MANILA, Philippines - International credit rating agency Moody’s Investor Service has classified as “credit positive” the plan of BDO Unibank Inc. to raise $1 billion in anticipation of the new global banking capital framework.
“We view BDO’s equity-raising plan as a proactive attempt to build up its capital buffer ahead of Basel III,” Moody’s said.
It said the latest capital-raising effort is credit positive for BDO as the additional equity capital will boost its core above Basel III minimums and increase its loss-absorption buffer. Higher capital buffers will enhance the bank’s ability to pursue credit growth and, therefore, maintain its leading market position, Moody’s added.
Moody’s said the additional capital will raise BDO’s Tier 1 capital ratio to 15.4 percent on a pro forma basis, from the 10.2 percent reported as of end-2011.
The current level of 10.2 percent is below the banking system average and barely above the proposed Basel III minimum of 10 percent that goes into effect on Jan. 1, 2014.
But this outcome assumes the likely scenario that the new capital will first be primarily held as assets that attract low risk weights (i.e., 20 percent or less) for regulatory capital computation, such as government paper or short-term, liquid money-market securities, Moody’s added.
“We had identified BDO as most in need of a capital infusion among our rated Philippine banks in order to meet the new Basel III requirements, given its aggressive expansion over the past three years,” it said.

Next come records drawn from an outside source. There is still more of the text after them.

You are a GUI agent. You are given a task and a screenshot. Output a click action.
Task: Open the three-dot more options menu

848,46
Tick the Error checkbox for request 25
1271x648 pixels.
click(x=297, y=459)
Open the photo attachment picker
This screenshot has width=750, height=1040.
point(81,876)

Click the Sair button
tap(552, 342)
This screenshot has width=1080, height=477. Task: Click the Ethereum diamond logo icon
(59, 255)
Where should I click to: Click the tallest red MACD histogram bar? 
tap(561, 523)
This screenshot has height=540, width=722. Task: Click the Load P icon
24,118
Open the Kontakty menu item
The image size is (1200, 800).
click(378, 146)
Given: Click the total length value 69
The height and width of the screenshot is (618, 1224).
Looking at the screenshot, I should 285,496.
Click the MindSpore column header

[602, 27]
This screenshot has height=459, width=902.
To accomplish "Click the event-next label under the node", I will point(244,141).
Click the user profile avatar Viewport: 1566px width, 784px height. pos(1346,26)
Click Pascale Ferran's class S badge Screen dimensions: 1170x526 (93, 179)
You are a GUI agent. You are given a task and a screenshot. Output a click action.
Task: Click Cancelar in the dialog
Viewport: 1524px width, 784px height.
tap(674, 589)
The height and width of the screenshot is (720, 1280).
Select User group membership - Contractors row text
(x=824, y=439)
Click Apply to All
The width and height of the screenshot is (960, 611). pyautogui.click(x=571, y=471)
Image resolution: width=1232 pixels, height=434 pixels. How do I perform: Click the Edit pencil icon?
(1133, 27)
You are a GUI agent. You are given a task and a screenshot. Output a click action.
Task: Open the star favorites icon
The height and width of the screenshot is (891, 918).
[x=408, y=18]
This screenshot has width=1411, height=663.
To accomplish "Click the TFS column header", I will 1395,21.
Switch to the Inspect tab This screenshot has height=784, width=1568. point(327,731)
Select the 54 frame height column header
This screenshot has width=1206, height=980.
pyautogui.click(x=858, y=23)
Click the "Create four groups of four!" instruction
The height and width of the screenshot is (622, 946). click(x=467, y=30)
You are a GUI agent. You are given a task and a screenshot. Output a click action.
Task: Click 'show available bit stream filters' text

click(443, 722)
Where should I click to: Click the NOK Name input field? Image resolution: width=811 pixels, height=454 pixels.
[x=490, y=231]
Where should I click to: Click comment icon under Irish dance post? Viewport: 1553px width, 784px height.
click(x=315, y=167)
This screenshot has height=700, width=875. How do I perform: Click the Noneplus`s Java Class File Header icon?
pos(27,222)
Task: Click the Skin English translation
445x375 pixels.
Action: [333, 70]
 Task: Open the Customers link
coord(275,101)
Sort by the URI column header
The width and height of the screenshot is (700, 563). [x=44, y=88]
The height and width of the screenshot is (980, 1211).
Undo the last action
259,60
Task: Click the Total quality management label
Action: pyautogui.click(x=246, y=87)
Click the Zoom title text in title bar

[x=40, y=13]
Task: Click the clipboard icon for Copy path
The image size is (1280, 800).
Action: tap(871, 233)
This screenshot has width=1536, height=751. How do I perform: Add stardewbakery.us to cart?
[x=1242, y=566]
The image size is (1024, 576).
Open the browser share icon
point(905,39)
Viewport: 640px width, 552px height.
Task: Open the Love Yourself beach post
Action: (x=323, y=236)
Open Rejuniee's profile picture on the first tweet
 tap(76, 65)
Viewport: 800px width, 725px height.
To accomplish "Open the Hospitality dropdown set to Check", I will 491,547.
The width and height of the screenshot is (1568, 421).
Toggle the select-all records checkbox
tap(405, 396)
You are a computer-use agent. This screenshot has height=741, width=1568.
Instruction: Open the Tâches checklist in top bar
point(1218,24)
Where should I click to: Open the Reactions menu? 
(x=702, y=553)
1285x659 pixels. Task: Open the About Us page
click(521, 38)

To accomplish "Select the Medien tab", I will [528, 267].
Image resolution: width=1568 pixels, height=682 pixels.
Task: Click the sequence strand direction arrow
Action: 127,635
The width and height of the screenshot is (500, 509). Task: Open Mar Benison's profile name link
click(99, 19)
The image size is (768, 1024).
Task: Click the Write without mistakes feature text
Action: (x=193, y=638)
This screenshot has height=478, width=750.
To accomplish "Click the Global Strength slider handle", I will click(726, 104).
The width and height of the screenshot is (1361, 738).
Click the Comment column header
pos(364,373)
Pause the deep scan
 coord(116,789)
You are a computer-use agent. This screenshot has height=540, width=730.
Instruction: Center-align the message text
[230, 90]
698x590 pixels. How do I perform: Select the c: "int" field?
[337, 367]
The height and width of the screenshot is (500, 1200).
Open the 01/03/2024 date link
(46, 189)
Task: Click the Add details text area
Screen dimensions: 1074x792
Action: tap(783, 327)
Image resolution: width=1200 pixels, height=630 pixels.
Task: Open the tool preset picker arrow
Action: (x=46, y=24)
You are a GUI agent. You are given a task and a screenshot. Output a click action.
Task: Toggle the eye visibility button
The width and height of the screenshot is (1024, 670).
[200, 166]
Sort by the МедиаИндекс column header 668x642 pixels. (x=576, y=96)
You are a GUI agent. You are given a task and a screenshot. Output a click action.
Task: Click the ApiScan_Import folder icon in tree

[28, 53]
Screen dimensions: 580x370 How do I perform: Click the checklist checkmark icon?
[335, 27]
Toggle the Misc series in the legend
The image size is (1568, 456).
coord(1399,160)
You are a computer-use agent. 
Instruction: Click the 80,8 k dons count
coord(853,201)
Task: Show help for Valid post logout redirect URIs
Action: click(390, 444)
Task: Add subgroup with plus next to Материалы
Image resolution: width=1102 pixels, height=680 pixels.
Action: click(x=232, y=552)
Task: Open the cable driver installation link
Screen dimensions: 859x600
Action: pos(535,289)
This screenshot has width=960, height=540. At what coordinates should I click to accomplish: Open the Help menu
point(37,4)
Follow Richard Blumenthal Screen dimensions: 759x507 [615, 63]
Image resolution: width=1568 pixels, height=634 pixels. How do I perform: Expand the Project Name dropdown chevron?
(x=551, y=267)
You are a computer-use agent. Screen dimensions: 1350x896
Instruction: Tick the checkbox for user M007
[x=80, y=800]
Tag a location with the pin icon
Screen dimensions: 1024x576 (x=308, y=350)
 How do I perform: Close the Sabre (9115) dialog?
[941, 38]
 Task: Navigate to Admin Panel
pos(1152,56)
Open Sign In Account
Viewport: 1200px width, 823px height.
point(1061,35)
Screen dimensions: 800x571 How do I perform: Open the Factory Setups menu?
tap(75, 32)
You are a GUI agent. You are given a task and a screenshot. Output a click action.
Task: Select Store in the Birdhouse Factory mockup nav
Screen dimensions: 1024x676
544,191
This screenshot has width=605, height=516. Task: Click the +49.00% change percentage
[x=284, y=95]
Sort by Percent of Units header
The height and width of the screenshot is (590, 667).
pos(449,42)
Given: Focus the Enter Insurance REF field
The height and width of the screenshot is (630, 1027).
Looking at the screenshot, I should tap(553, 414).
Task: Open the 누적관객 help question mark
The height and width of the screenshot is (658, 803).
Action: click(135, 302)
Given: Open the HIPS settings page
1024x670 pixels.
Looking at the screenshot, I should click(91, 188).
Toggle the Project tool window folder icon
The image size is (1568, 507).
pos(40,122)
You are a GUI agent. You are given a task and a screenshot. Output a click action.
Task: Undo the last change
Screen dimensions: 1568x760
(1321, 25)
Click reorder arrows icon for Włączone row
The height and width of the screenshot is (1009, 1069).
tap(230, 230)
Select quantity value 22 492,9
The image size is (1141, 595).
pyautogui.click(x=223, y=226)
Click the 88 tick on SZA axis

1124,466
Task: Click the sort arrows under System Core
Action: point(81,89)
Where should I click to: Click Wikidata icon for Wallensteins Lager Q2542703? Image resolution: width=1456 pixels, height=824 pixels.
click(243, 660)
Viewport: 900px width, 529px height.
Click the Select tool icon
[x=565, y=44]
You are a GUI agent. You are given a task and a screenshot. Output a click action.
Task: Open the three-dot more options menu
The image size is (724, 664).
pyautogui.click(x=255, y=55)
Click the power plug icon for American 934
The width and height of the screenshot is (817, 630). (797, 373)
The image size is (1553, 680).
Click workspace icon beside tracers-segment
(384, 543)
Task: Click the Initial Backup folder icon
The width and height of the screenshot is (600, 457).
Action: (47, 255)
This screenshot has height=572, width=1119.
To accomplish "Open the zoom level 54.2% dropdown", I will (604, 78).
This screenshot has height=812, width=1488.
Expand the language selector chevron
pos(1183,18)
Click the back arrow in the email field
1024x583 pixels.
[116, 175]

Moody’s said that assuming BDO maintains its credit growth rate of 15 percent for the next two years, it expects the bank’s Tier 1 capital ratio to decline to 11.8 percent by the end of 2013, excluding the effect of capital replenishment from retained profits.
“Provided that the issuance is well received by investors, we expect more banks to follow, as they will clearly benefit from similar capital boosting efforts. From this angle, this development carries credit positive implications for the industry as we expect the banking system average Tier 1 ratio to rise above the 13.2-percent average as of the end of 2011,” it added.
According to the BDO, the rights offer to raise $1 billion is approximately 1:3 which will be offered at an indicative discount of 20 to 25 percent to market, which will allow all shareholders to proportionately participate in the capital-raising program.
Strategic investors SM Investments Corp. (SMIC), the International Finance Corp., and the United Overseas Bank (UOB) have expressed their support for BDO’s expansion plans and the proposed rights offer.